Following our countdown of the top 10 moments in each Ivy school’s men’s basketball history this summer, Ivy Hoops Online is delighted to continue celebrating the 60th anniversary of modern Ivy League basketball by honoring the top 60 players in Ivy hoops history (in no particular order). For the next entry in our Ivy 60 for 60 series, we focus on Bobby Morse, one of the greatest players in Penn basketball history…

Penn’s 6-foot-8 Bobby Morse was known in Philly parlance as “Larry Bird before there was a Larry Bird.”. With floppy blond hair and a classic but deadly rainbow jump shot, he was possibly the original “stretch four,” even though he played before the adoption of the three-point line. Morse was a key member of the 1971 Quakers, the best team in Ivy League history.
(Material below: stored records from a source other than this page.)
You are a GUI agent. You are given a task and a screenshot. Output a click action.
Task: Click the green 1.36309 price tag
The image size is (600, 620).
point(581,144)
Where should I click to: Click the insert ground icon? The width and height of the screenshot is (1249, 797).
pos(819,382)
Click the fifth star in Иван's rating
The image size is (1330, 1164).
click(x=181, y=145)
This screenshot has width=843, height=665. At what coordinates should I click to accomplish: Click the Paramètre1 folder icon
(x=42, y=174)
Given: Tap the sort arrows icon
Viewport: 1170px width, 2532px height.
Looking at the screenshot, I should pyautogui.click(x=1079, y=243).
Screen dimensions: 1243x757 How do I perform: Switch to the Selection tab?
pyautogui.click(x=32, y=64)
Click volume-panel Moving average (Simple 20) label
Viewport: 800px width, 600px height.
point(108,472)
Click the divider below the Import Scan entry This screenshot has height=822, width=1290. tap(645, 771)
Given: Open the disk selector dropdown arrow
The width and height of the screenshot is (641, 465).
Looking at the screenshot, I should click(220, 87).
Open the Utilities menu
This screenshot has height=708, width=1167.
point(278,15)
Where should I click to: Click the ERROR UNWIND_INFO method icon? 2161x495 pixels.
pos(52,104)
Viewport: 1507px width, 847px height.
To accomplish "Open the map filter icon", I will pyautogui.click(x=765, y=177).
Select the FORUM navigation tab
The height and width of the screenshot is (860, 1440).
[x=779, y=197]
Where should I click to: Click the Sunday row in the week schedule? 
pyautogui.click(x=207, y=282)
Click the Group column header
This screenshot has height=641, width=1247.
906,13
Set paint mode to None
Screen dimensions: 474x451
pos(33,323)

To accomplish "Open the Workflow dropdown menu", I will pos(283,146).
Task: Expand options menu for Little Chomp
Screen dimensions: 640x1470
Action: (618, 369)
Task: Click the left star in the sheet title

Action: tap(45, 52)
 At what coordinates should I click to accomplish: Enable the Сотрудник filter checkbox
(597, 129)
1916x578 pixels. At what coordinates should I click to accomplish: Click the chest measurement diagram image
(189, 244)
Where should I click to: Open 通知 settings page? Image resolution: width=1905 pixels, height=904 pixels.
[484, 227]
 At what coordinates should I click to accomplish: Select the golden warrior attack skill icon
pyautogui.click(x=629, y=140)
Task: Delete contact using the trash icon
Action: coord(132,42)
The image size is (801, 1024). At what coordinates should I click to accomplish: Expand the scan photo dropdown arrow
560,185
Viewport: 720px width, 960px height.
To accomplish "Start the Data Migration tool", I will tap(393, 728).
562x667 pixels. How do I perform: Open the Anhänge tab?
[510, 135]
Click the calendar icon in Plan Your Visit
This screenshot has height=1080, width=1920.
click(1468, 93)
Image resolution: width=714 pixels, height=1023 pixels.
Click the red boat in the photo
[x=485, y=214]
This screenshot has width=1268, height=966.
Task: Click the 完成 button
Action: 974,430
He teamed with Corky Calhoun, Dave Wohl, and Steve Bilsky to start the season 29-0 and achieve a No. 3 national ranking. In the NCAA Tournament, Penn reached the Elite 8 before losing 90-47 to hometown rival Villanova – a team that they had beaten just a few weeks earlier to win the Big 5 title – and missing an opportunity to play against UCLA in the Final Four. While this loss would haunt the Penn program for “what might have been,” Morse and Calhoun bounced back to lead the ’72 Quakers to another No. 3 national ranking and Sweet 16 appearance. No other team in Ivy League history has come even close to accomplishing what Morse and his teammates accomplished between 1970 and 1972 (possible exception – the ’65-’67 Princeton Tigers featuring Gary Walters, Chris Thomforde, Ed Hummer, Joe Heiser and John Haarlow … with a 1965 assist from Dollar Bill Bradley).